I
Modern social movements often challenge the authorities on behalf of the people – major classes and masses - to alter the prevailing structure(s) and culture, or to arrest a decline, or restore something desirable but lost. They formulate their ideology and strategy of action in an interpretative package that offers an alternative – either evolutionary or revolutionary - to the dominant culture or structure or both. Social movements are thus a mode of collective action involving large numbers of individuals, groups or classes, operating as leaders and followers through organizations of varying degrees of spontaneity or structuration.
Modernity has produced at least two overarching systemic institutions of foundational importance in polity and economy, namely, the national state and political economy of capitalism or socialism. The foremost modern classical theorist of the former was George Wilhelm Friedrich Hegel (1770-1831), and of the latter was Karl Marx (1818-1883). Max Weber (1884-1920) may well be regarded as a neo-classical interpreter of both the state and capitalism, as he sought to interpret more comprehensively the polity and the economy as well as the society.
Theories of social movements revolve around the overarching modern structural formations in the domains of the state, the economy, and the civil society. With the gradual separation or dissociation of the state and the Church in the modern West in the eighteenth century, religion has gradually been overshadowed by secular political and economic organizations. With the rise of representative democracy in the West by the first half of the nineteenth century and the rise of industrial capitalism by the second half of the same century, the incidence of social movements on political and economic issues tended to become more frequent. During this earlier phase of Western modernity, social movements were predominantly concerned with issues of (a) representative and responsible government, and (b) those of social equality, economic production and distribution, exchange as well as social and economic security. In the hindsight of the contemporary theoretical discourse of what have come to be called 'New Social Movements' (NSMs), the foregoing movements, by implication, may be treated as 'Old Social Movements' (OSMs).
To Nelson A. Pichardo (1997: 411), the NSM theories are a recent development that emphasise both the macrohistorical and microhistorical elements of social movements. He goes on to remark:
On the macro level, the NSM paradigm concentrates on the relationship between the rise of contemporary social movements and the larger economic structure, and the role of culture in such movements. On the micro level, the paradigm is concerned with how issues of identity and personal behavior are bound up in social movements. The NSM paradigm offers a historically specific vision of social movements as associated with new forms of middle class radicalism. It represents a distinctive view of social movements and of the larger sociopolitical environment, of how individuals fit into, respond to, and change the system.

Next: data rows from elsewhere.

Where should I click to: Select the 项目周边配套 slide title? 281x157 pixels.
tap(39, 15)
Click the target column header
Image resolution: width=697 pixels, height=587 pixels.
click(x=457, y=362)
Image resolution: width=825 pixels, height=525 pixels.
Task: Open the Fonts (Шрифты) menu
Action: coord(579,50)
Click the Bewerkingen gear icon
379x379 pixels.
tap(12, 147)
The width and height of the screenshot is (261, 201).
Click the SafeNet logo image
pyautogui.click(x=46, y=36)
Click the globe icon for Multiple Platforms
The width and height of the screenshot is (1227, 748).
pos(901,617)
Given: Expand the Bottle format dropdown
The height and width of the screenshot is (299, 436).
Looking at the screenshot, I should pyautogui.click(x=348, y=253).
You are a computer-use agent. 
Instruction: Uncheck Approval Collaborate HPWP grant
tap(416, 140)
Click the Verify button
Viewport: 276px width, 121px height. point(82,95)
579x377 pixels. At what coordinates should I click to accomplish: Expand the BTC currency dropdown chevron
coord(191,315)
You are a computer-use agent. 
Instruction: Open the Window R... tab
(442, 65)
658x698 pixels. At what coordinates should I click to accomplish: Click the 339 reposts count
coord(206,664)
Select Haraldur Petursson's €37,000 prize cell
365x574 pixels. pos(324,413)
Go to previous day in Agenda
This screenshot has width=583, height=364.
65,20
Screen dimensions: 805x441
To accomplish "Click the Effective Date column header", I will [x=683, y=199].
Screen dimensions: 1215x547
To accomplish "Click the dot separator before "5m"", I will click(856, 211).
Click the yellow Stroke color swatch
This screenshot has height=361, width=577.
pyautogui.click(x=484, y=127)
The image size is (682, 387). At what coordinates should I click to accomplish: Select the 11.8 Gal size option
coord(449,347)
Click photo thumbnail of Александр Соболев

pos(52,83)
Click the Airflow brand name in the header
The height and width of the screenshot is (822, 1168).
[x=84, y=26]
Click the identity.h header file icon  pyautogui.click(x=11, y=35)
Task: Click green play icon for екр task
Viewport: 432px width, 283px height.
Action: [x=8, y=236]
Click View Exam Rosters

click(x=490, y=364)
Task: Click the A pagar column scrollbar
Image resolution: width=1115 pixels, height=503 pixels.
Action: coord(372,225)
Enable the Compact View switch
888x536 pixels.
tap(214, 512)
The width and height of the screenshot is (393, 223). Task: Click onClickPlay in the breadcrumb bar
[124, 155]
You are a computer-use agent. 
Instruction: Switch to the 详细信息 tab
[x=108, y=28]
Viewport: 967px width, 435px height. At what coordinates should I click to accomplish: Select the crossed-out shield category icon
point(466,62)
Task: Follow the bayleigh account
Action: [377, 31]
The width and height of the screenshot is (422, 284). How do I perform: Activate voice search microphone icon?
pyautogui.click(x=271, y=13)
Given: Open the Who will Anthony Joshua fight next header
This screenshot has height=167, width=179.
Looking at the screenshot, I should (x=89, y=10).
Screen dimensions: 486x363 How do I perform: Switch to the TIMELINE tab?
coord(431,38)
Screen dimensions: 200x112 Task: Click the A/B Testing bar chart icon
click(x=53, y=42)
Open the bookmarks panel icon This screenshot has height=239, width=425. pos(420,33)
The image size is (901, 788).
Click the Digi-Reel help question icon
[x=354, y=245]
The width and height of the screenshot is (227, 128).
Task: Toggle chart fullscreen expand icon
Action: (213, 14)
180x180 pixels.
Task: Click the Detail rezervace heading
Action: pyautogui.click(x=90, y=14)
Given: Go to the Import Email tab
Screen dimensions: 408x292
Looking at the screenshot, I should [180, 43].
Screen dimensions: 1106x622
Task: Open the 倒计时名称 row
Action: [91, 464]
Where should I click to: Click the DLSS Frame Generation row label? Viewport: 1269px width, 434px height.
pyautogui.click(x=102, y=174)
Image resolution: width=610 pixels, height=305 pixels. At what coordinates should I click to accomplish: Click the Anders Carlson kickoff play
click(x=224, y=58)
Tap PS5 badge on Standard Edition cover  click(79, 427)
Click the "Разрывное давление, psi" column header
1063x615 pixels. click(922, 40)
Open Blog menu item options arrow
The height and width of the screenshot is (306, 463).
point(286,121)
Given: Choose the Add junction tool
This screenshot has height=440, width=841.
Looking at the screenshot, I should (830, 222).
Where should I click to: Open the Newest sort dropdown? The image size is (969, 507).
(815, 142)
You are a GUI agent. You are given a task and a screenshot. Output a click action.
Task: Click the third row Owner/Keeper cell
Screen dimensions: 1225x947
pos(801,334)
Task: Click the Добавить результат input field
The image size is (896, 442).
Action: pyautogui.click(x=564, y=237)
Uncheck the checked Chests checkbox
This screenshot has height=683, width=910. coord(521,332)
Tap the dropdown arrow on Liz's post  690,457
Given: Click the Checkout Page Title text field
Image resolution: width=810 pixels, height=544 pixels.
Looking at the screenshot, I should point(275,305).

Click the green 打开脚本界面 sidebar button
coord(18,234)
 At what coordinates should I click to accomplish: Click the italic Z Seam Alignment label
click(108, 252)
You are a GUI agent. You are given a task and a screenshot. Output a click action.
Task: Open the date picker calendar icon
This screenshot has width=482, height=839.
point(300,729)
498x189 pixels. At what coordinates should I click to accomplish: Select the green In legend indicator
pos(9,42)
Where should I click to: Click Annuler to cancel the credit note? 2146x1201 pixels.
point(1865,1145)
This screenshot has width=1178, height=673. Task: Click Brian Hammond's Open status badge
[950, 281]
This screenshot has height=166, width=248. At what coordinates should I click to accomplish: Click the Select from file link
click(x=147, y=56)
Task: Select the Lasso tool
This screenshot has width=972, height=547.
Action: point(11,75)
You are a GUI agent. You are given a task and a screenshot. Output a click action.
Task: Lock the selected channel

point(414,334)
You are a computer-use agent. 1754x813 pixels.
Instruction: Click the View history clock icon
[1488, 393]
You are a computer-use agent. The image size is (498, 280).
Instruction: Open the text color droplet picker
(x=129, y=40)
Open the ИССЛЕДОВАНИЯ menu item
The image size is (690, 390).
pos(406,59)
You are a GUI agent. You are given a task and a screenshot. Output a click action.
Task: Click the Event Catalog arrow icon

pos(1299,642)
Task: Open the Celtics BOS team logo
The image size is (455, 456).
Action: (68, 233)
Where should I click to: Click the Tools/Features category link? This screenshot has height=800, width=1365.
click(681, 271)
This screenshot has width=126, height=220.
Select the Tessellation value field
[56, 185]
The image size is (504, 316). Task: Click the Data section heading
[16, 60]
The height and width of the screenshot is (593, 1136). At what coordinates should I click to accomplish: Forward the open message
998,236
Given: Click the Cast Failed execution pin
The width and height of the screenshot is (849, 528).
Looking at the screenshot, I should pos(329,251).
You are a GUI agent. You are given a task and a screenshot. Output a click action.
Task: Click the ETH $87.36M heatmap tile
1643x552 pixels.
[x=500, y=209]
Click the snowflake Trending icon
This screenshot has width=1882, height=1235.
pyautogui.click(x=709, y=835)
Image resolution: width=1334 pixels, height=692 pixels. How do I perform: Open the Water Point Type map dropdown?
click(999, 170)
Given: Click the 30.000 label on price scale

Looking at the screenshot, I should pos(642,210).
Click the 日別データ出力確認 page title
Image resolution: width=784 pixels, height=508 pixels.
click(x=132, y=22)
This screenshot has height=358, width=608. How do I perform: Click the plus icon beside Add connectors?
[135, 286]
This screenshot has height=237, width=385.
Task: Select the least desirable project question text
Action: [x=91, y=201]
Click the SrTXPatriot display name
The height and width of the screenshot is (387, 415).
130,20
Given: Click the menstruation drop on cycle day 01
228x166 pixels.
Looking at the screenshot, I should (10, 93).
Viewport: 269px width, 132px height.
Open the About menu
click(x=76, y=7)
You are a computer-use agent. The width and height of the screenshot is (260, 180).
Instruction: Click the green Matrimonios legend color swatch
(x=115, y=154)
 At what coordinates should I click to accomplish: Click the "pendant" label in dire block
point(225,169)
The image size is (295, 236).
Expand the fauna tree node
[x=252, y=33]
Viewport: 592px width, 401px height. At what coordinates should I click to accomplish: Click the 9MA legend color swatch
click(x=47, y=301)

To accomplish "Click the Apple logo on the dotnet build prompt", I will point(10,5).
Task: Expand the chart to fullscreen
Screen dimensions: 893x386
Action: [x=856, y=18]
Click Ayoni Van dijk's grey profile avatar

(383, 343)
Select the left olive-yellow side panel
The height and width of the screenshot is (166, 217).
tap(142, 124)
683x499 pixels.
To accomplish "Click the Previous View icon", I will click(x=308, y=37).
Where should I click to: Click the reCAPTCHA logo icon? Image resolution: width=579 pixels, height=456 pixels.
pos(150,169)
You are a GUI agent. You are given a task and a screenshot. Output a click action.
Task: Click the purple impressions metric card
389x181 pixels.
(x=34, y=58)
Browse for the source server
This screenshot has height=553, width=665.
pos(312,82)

The NSM theories have emerged responding to the limitations of classical Marxism for analysing contemporary forms of collective action due to two types of reductionism inherent in it: (a) economic reductionism driving out the political and cultural factors, and (b) class reductionism fixating it on the two fundamental classes of workers and capitalists in a capitalist economy to the exclusion categories of ethnicity and religion. Responding to economic and class reductionism of classical Marxism, the following themes have tended to loom large in the NSM theories. First, most NSM theories seek to go beyond the Marxist political economy's penchant of overemphasising the economic structure of capitalism at the cost of the state and civil society and the realm of culture as major arenas of collective action. Capitalism was the focus of the old social movements, while the NSM theories stress the state as the site for the capture of 'historicity' defined as the capacity to develop knowledge systems and technologies to intervene in the process of history. Second, the NSM theories reject the Marxist emphasis on structural determinacy and stress the processes that promote autonomy and self-determination as strategies for maximising influence and power of the civil society and cultural factors. Third, the NSM theories privilege the role of post-materialist values like quality of life, aesthetics, freedom, gender equality, sexuality, ecology, and the like in much of collective action as opposed to conflict over materialist values and resources. Fourth, the NSM theories recognise a variety of latent and fluid social networks that often undergrid collective action rather than assuming that centralised organisational forms are prerequisites for successful collective mobilisation. Fifth, the NSM theories go beyond the model of social totality typical of the industrial age and operate with a new model of social totality that is cognizant of the emergence of the postindustrial society or advanced capitalism or advanced modernity in which information or communication technology has reached a critical mass (Buechler 1995).
II
The NSM theories have by now expanded considerably and produced a huge corpus of literature. A variety of issues have been analysed at great length by a large number of theorists in various countries in the West, the locus classicus of this new kind of collective action. To name a few prominent among these theorests, we have Manual Castells in Spain, Alain Touraine in France, Alberto Melucci in Italy, Claus Offe in Germany, and Jurgen Habermas in Germany, again (Buechler 1995; Pichardo 1997). The new middle class figures prominently in all NSM theories, although the significance attached to this group in the explanation for the emergence of these movements varies. Some form of postindustrial society at the total systemic level is also recurrent in these theories. During the period of rapid industrialization, the factor of class struggle with a focus on the working class looms large in the 'old' social movements among the NSM theorists. In the new social movements the new middle class emerges as the equivalent of the working class in the old social movements.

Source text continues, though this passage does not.